Celebrated Russian and foreign architects, sculptors, and artists created masterpieces which were kept in these “museum towns” and, together with valuable masterpieces of Russian and foreign art, they had been blown up, burned, robbed, or destroyed by the fascist vandals.
I read into the record Exhibit Number USSR-49 (Document Number USSR-49) which includes a statement of the Extraordinary State Commission of the Soviet Union dated 3 September 1944. The excerpts which I shall quote, Your Honors, are on Pages 330-332 of the document book.
I omit the end of Page 43 and the whole of Page 44 of this statement, and begin my quotation in the middle of Page 45:
“At the time the German invaders broke into Petrodvoretz (in Peterhof) there still remained, after the evacuation, 34,214 museum exhibits (pictures, works of art, and sculptures), as well as 11,700 extremely valuable books from the palace libraries.

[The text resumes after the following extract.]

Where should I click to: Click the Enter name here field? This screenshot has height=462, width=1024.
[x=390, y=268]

The ground floor rooms of the Ekaterininsky and Alexandrovsky Palaces in the town of Pushkin contained assorted furniture suites of Russian and French workmanship of the middle of the 18th century, 600 items of artistic porcelain of the late 19th and 20th centuries, as well as a large number of marble busts, small sculptures, and about 35,000 volumes from the palace libraries.
“On the basis of documentary materials, the statements and testimony of eyewitnesses, the evidence of German prisoners of war and as a result of careful investigation, it has been established that: Breaking into Petrodvoretz on 23 September 1941, the German invaders immediately proceeded to loot the treasures of the palace-museums and in the course of several months removed the contents of these palaces.

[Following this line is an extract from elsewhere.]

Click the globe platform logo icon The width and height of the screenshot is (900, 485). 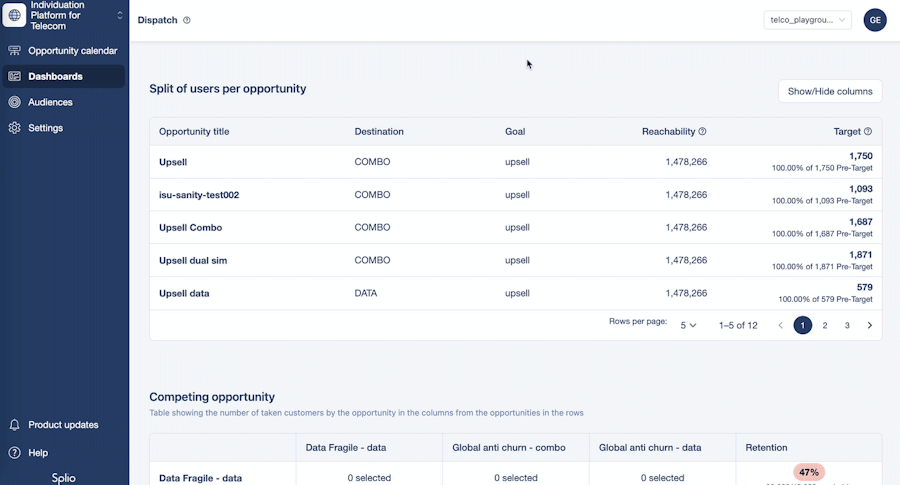[15, 15]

“From the Big, Marly, Monplaisir, and Cottage Palaces, they looted and removed to Germany some 34,000 museum exhibits, among them 4,950 unique items of furniture of Italian, English, French, and Russian workmanship from the periods of Catherine the Great, Alexander I, and Nicholas I, as well as many rare sets of porcelain of foreign and Russian manufacture of the 18th and 19th centuries. The German barbarians stripped the walls of the palace rooms of the silks, Gobelin tapestries, and other decorative materials which adorned them.
“In November 1941 the Germans removed the bronze statue of Samson, the work of the sculptor Koslovsky, and took it away. Having looted the museum treasures, the Hitlerites set fire to the Big Palace, created by the famous and gifted architect Bartolomeo Rastrelli.
“Upon their withdrawal from Petrodvoretz”—I have skipped a paragraph—“the Germans wrecked the Marly Palace by delayed-action mines. This palace contained very delicate carvings and stucco moldings. The Germans wrecked the Monplaisir Palace of Peter the Great. They destroyed all the wooden parts of the pavilion and of the galleries, the interior decorations of the study, the bedroom and the Chinese room.
“During their occupation, they turned the central parts of the palace, that is, the most valuable from the historical and artistic viewpoint, into bunkers. They turned the western pavilion of the palace into a stable and a latrine. In the premises of the Assembly Building the Germans tore up the floor, sawed through the beams, destroyed the doors and windowframes, and stripped the panelling off the ceiling.”